The firm said its application to offer times now averaged 11-14 days, with short-term mortgage completion times improving by 30% annually.
LendInvest’s losses soften
LendInvest achieved profitability in H2, reporting a profit before tax of £500,000, compared to a loss before tax of £1.7m in H1, representing a turnaround of 129% between each period.
However, the profit generated in H2 was not enough to deliver full-year profitability on a statutory basis, but the firm did soften its loss to £1.2m, compared to £31.1m in 2024. This was an improvement of 96%.
LendInvest said this indicated a “significant recovery” and gave it confidence that its platform was on the right trajectory.

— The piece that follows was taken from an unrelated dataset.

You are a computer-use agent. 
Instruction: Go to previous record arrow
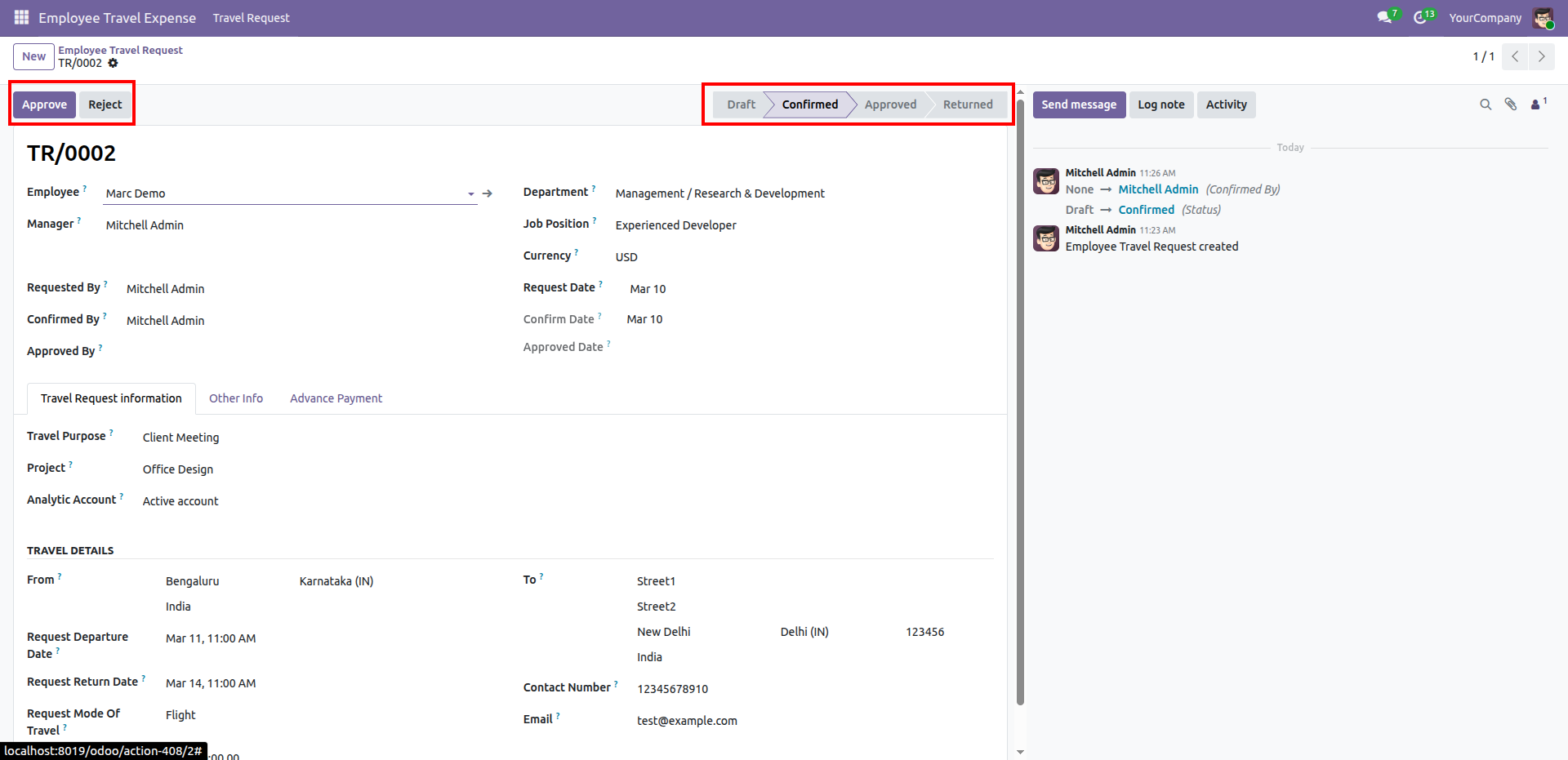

LendInvest reported a 24% increase in funds under management to £5.13bn, driven by third-party mandates, resulting in a 48% rise in its net fee income to £22m.
Its assets under management rose 16% to £3.23bn, supported by its mortgage division, particularly BTL.
Rod Lockhart, CEO of LendInvest, said looking forward, its “focus in FY26 is on disciplined execution: driving lending growth, improving efficiency, and growing profitability in line with current market expectations for the year”.
He added: “We start from a stronger, leaner base, with automation and operating leverage enabling growth without expanding fixed overheads. Continued investment in platform automation and product upgrades, like our product transfer tool for intermediaries, is improving retention and boosting originations without raising acquisition costs.
“We remain committed to cost discipline, margin improvement, and sustainable growth across our core products.”